▶ WHAT THE TASK REQUIRES:
Look below for the line with "This screenshot has height=807, width=1512.", and from there restate every line word for word until the entries end.

(Beginning of PROVIDED DATA)

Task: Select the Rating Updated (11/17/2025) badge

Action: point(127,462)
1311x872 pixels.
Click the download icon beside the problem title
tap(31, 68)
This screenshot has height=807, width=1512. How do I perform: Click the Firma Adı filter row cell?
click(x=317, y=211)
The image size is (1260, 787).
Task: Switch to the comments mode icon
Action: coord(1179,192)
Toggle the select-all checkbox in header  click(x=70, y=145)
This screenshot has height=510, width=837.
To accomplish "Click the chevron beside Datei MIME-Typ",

(End of PROVIDED DATA)

▶ ANSWER BOX:
This screenshot has height=807, width=1512. How do I perform: Click the Firma Adı filter row cell?
click(x=317, y=211)
The image size is (1260, 787).
Task: Switch to the comments mode icon
Action: coord(1179,192)
Toggle the select-all checkbox in header  click(x=70, y=145)
This screenshot has height=510, width=837.
To accomplish "Click the chevron beside Datei MIME-Typ",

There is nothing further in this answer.